There are also some things that we outright disagree with in this omnibus bill, like denying access to social assistance for refugee claimants. What else do they live on if not social assistance, in so many cases? This attack on the most vulnerable comes on the heels of Conservative cuts to refugee health care, a move that the Federal Court called “cruel and unusual”.
Denying access to social assistance for refugee claimants was a backbench private member's bill that was rammed into this omnibus bill after the media and anti-poverty and labour groups tore it apart.
There are parts of this omnibus bills we like; there are more parts of this omnibus bill that we do not like; and there are more parts of this bill that I will not even get to. It is not possible. In the end, there is no way that I, as the member of Parliament for St. John's South—Mount Pearl, can critique this omnibus bill, let alone analyze details of more than 400 clauses, given such limited debate and limited time, with so much stacked and rammed into one bill.
Here is how one parliamentarian described the use of omnibus bills. This is from a column by Russell Wangersky in today's The Telegram, the daily newspaper in east coast Newfoundland. This parliamentarian stated:
In the interest of democracy I ask: how can members represent their constituents on these various areas when they are forced to vote in a block on such legislation and such concerns? … I would argue that the subject matter of the bill is so diverse that a single vote on the content would put members in conflict with their own principles.
Who was the parliamentarian who was so outraged about the Liberal blockbuster omnibus bill? It was none other than the Prime Minister of Canada himself, when he was in opposition in 1994.
When the Conservative government and the Liberal governments before it ram so much legislation into omnibus bills it leads to mistakes. Who pays for those mistakes? Canadians pay for them. Newfoundlanders and Labradorians pay for those mistakes.
The Conservative government used a 2012 omnibus bill to create the new Social Security Tribunal, which hears appeals related to the Canada pension plan, disability benefits, employment insurance, and old age security. My constituency office has officially been told that the backlog of cases is one year. Unofficially the backlog is three years. That 2012 omnibus bill capped the size of the tribunal at 74 full-time staff. It also removed limits on the number of hours part-time staff can work—thus, the backlog.
Now the Conservative government is using this latest budget bill to expand the Social Security Tribunal.

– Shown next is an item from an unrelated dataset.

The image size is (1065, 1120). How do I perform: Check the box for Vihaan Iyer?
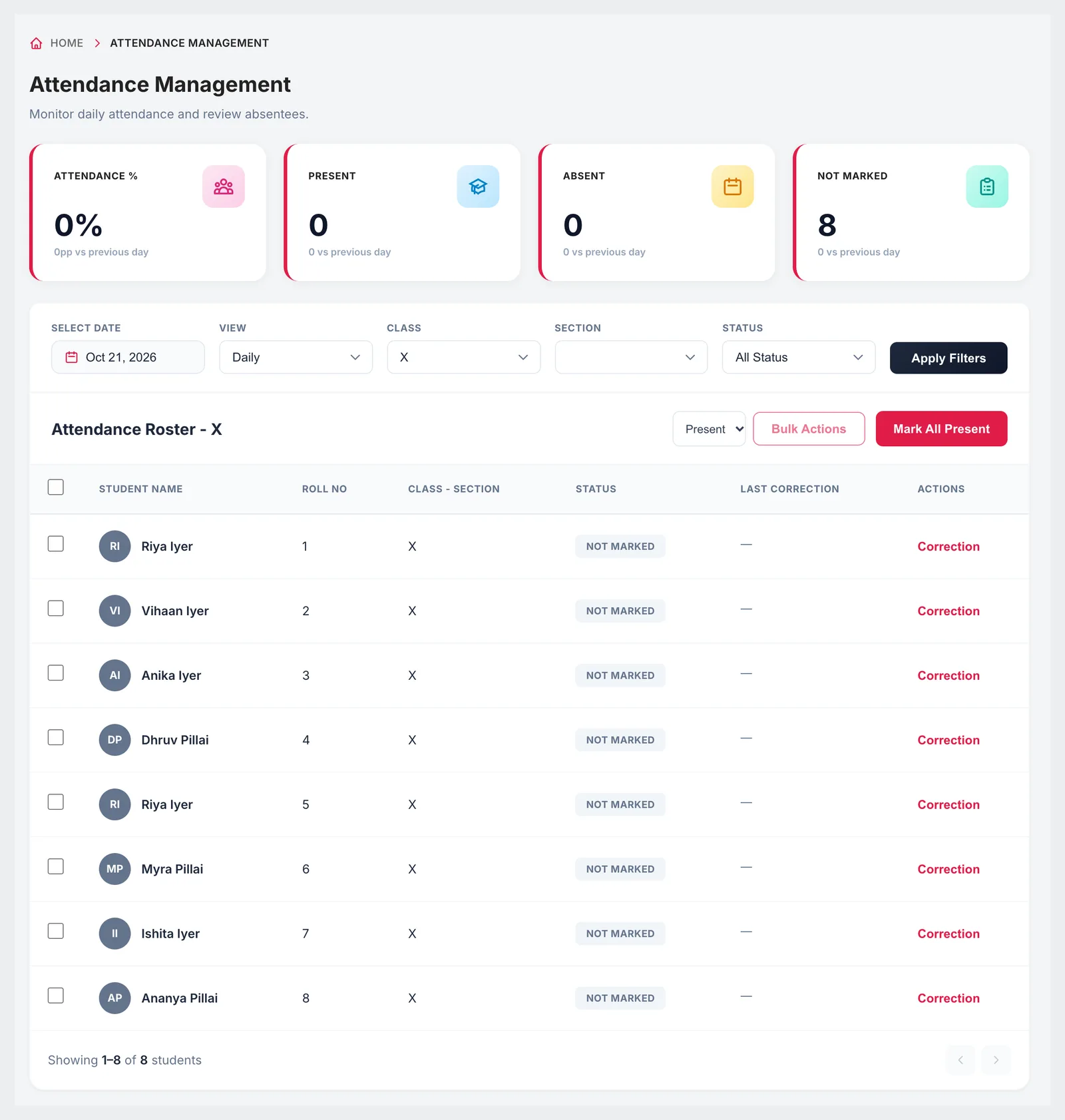tap(56, 609)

The government has said that the change would allow it to add employees to respond to a backlog of nearly 11,000 cases across the country related to CPP and OAS. That mistake would likely not have happened if that piece of legislation had not been lost in an omnibus bill and if members of Parliament had been given an opportunity to better scrutinize the bill. However, we were not given that opportunity, and Canadians have paid the price.
The journalist Michael Harris, who is well known in Newfoundland and Labrador for his work with the Sunday Express newspaper and for books such as Unholy Orders and Lament for an Ocean, has a new book called Party of One, reflections on a prime minister.
He quotes Peter Milliken, former speaker of the House of Commons, who stated:
Parliament can hardly be weakened any more than it already is. [The Prime Minister] can't go much further without making the institution dysfunctional....
Michael Harris also quotes the late Farley Mowat, who stated that the Prime Minister is, “the most dangerous human being ever elevated to power in Canada”.
We are opponents; we are never enemies. The Prime Minister is right. We are opponents, and the Prime Minister has to stop treating us with contempt. The Prime Minister has to stop treating us like fools.